だったらヘタレ、それがもう長所になるんじゃないの…?
『ハァ…相手の前にまず自分やろ』
「え?」
『言葉を選んでやるんが悪いとは言わへん。せやけど曖昧に返事されて、もし相手が勘違いしたら?もっと惨めになるんも向こうちゃうん?』
「、あぁ…」
『もし、自分に好きな女が居って誤解されるのも癪やし。まぁそれが謙也君のええとこやけど』
「―――――」
光の言ってることも一理ある。
もしアタシが告白してフラれるなら、その時は辛くてもすっぱり切ってくれた方が前に進みやすい。
だけどそれが謙也にとって最善の優しさだって言うなら、それも女の子からしてみれば幸せなこと。
ちょっと意外だし知り合ったばっかなアタシが言うのも可笑しな話だけど、光が謙也をちゃんと認めてることが単純に嬉しかった。
『堪忍な遅くなってしもて』
「あ、蔵」
『もうご飯食べた?』
「ううんまだ」
待たせてしもてごめんな、蔵が優愁に笑っても相変わらずにストローを啜る光が何か人面獣心にも見えるけど…心内では謙也みたいに蔵の事も理解して認めてるんだろうなって、そう思うとテニス部内のこの関係が羨ましくなった。
『あ、そういえばな、さっき擦れ違った奴が名前ん事可愛いって噂しとったで?』
「ええ!何それドキドキするー!」
『物好きも居るもんスねー』
「光っ!超失礼じゃん!」
『ハハハッ、名前と財前もすっかり仲良しやんなぁ』
「えー?どこ『堪忍っ!!』」
バタバタ足音が聞こえた瞬間、重なった声に自然と身体は反応する。さっきまで傍観者だったのに目の前に現れた謙也が、何となく切なくて。
冷静で居たようで、本当の本当は一丁前に嫉妬してた。
『なんや何の話してたん?』
『名前が可愛いっちゅう話』
「ちょ、ちょっと蔵、」
『なぁ、謙也もそう思うやろ?』
「何、何言ってんの…!」
この状況で下手なこと言われたら確実に凹むのに蔵ってば余計なことを…光も面白そうに見てないで何かフォロー入れてくれればいいのに!

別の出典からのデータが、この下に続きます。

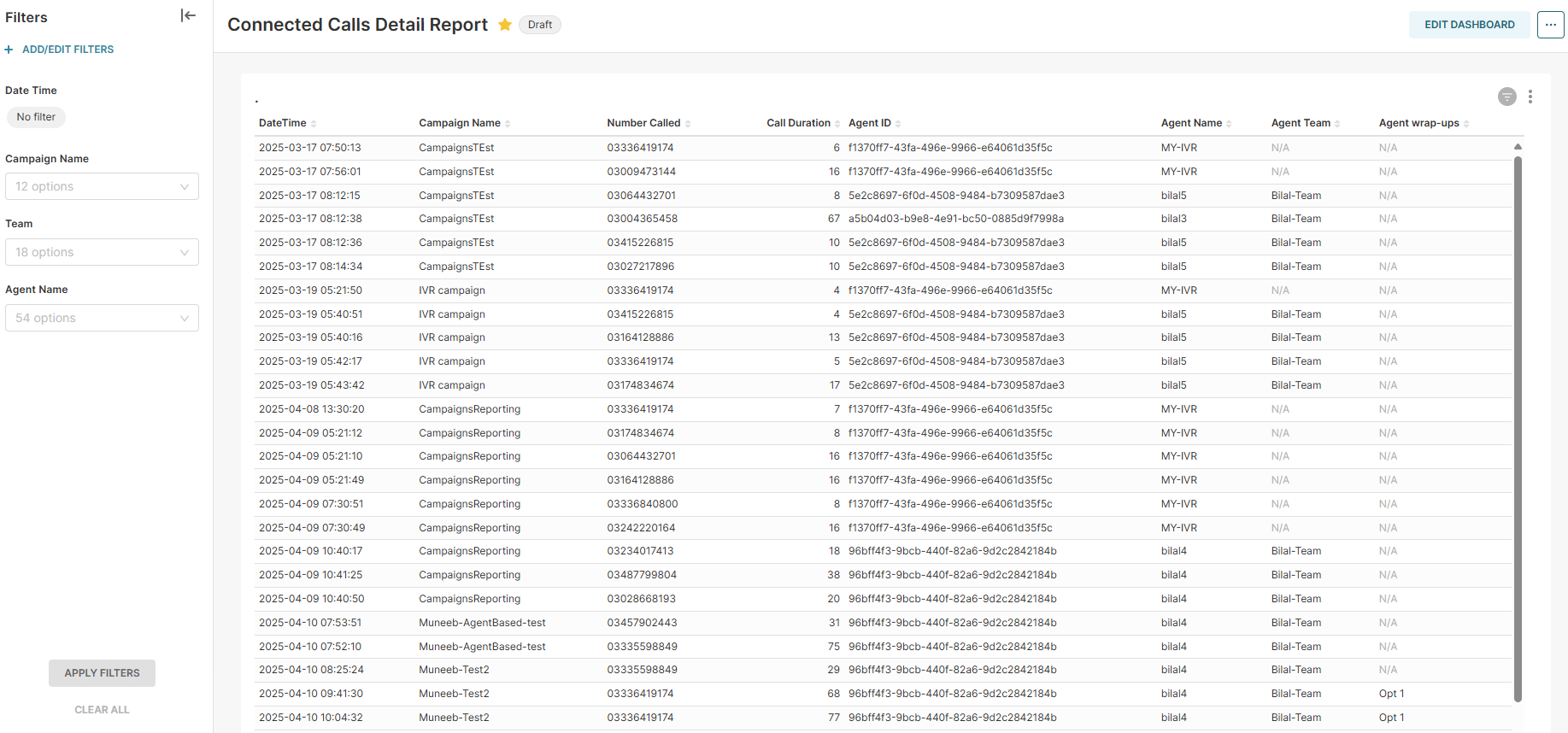Expand the Campaign Name filter dropdown

coord(102,186)
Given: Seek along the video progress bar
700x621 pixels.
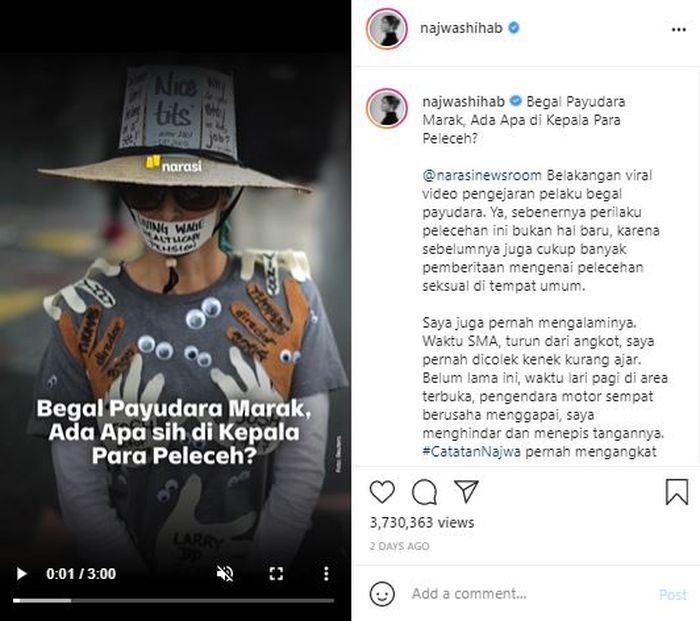Looking at the screenshot, I should tap(173, 601).
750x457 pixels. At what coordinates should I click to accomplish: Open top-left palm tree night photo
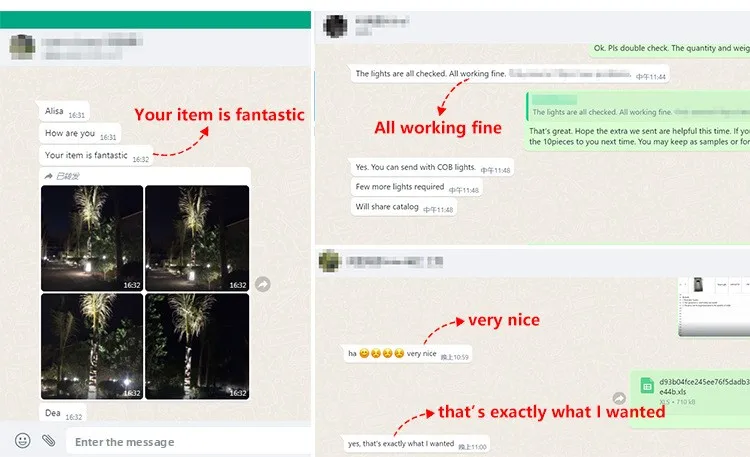(x=92, y=238)
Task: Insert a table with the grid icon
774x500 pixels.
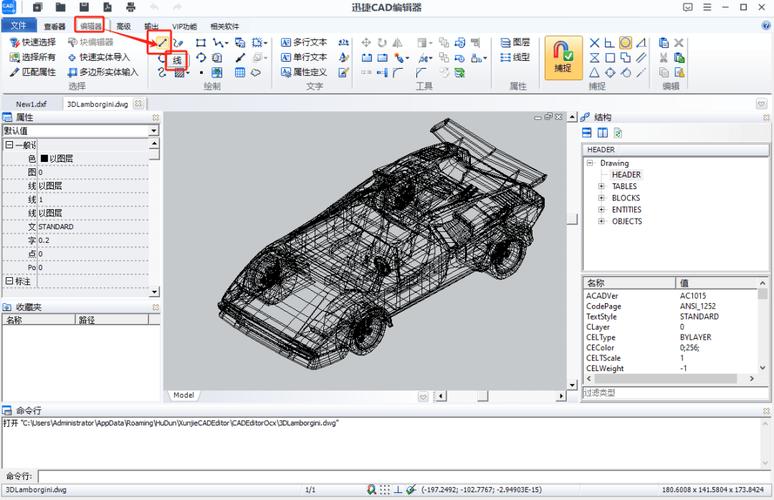Action: pos(240,73)
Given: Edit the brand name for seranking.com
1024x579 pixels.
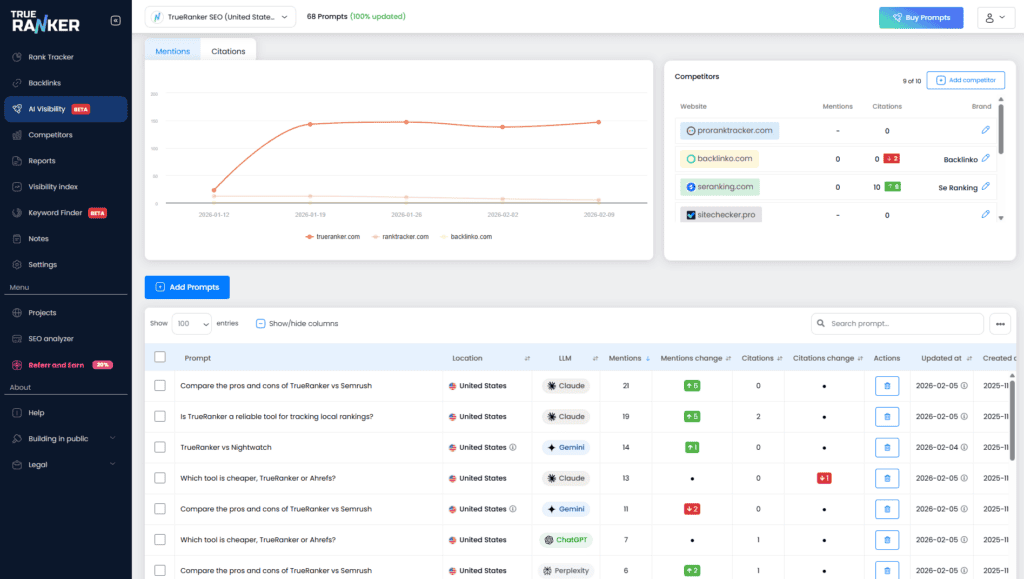Looking at the screenshot, I should click(x=984, y=185).
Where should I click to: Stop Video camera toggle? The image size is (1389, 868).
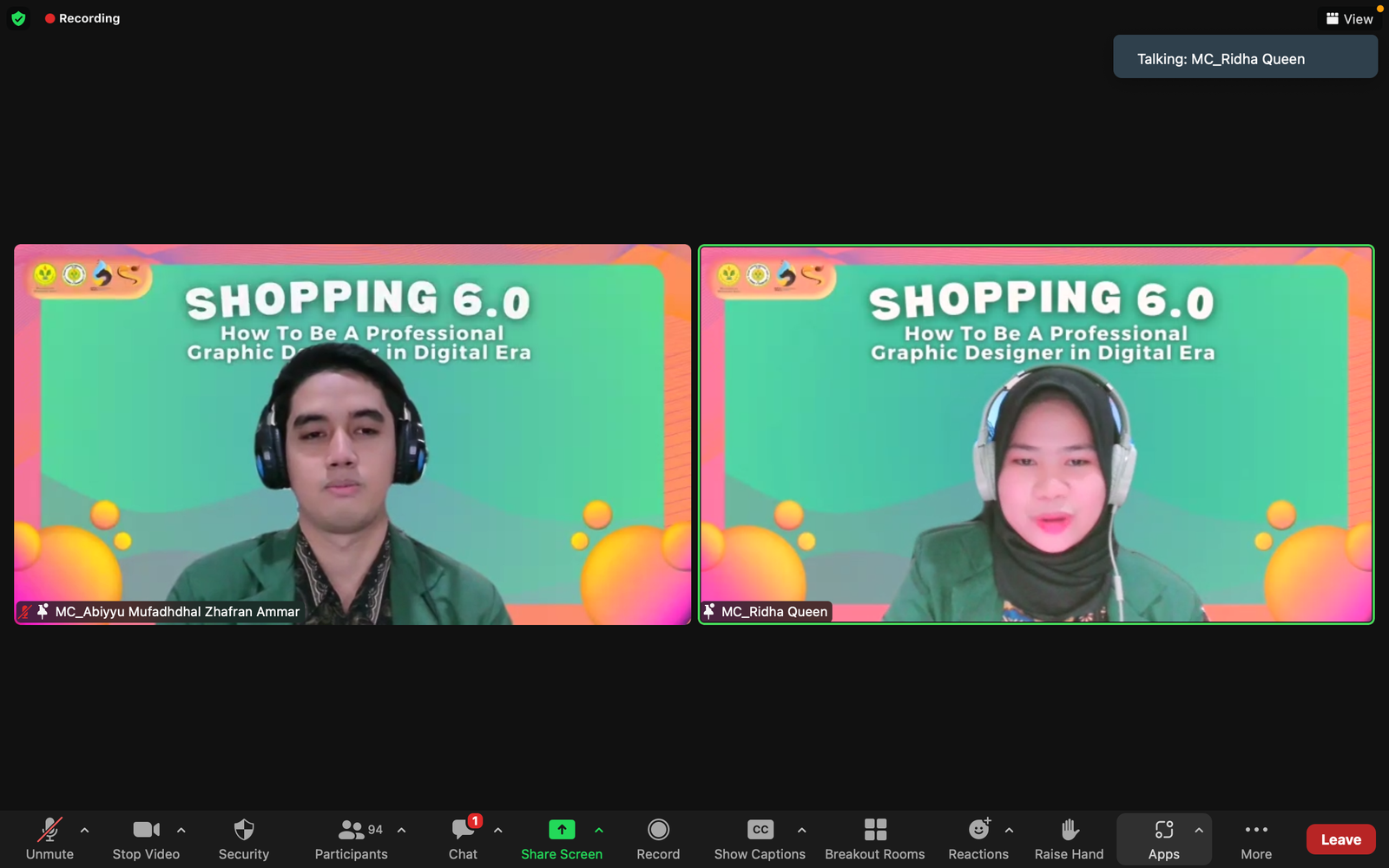coord(146,838)
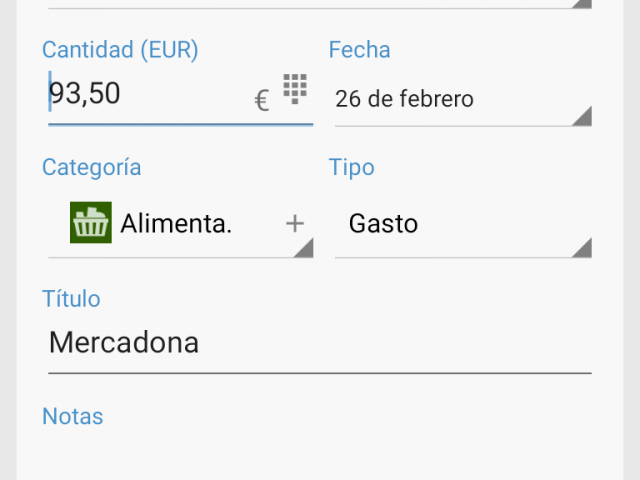Image resolution: width=640 pixels, height=480 pixels.
Task: Tap the Categoría heading
Action: pyautogui.click(x=91, y=167)
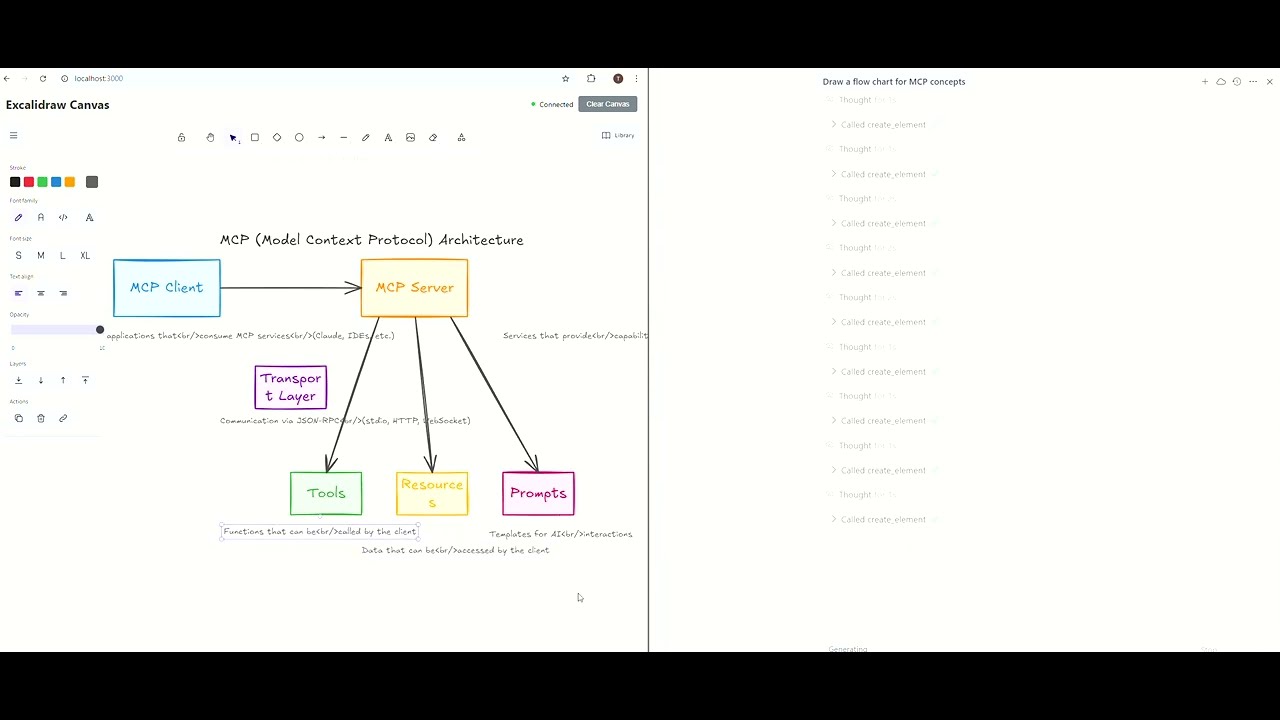
Task: Select the Hand pan tool
Action: pos(210,137)
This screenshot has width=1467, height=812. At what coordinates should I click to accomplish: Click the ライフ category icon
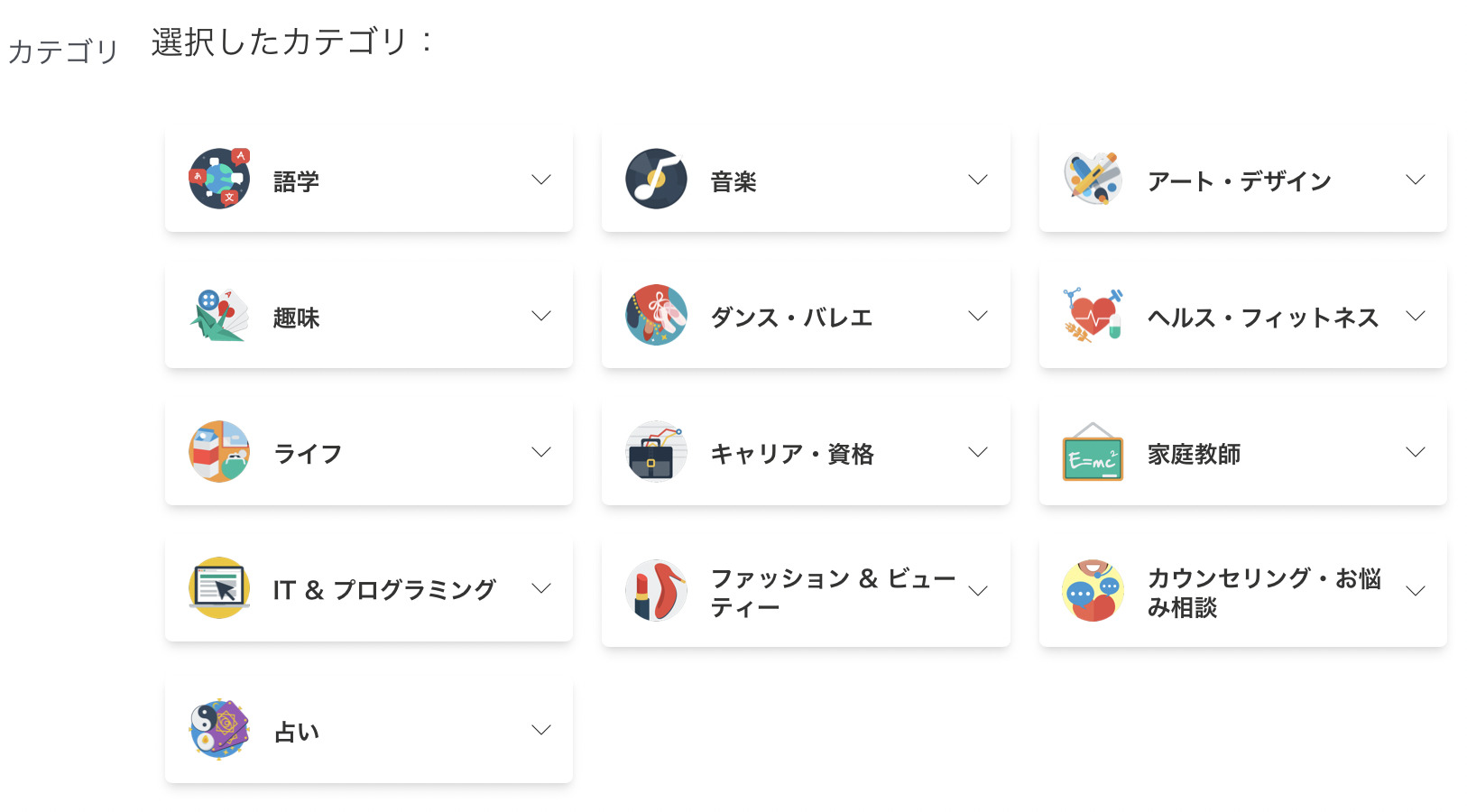[219, 451]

2人に文句ばっか浮かべてむず痒い思いと葛藤してたけど、
『か、かか、か…かかかわい、と思う…で、』
「…………」
『可愛いの一言くらいサラッと言うて下さいヘタレ先輩』
『うううっさいわ!俺は白石とか財前みたいにタラシちゃうねん!』
『そういう問題ちゃうけどな』
吃って詰まって、さっきと同じみたく見えるけど、右も左も拳を作って紅潮した謙也はヘタレ過ぎて可愛かった。
困った顔じゃなくて照れた顔、すっごいときめくってば!
多分謙也は純真無垢なんだ。
END.
(20090625)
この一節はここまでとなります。